▶ _What the task asks_
Count the lines of the records that contain the string "should", matching case exactly. Give only the number.
======== Data for the task
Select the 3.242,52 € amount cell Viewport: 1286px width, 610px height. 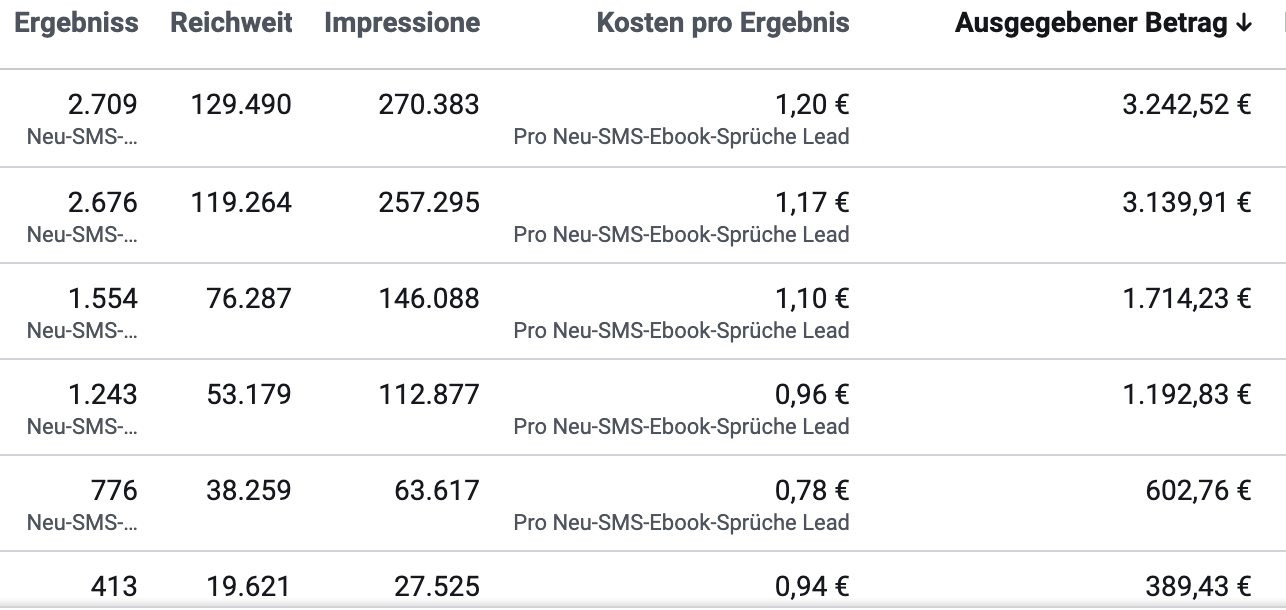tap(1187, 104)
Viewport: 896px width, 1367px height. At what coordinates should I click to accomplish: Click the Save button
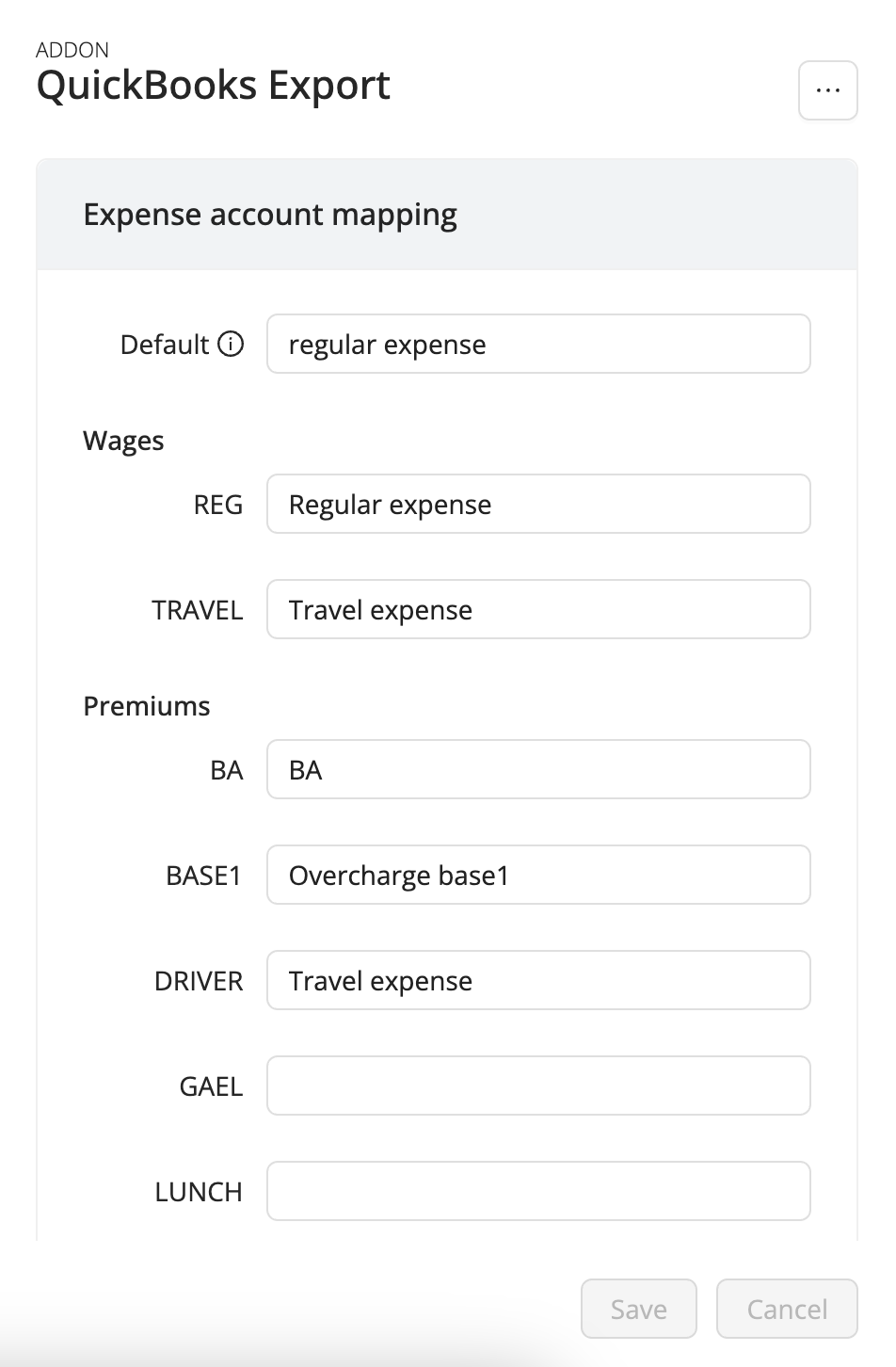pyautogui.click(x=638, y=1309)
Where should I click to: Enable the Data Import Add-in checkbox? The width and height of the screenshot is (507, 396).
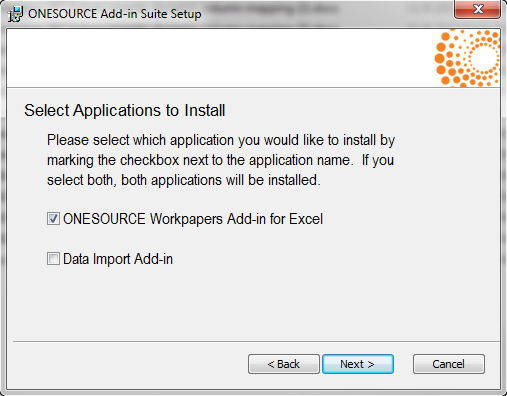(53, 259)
================
▶ _The completed task_
2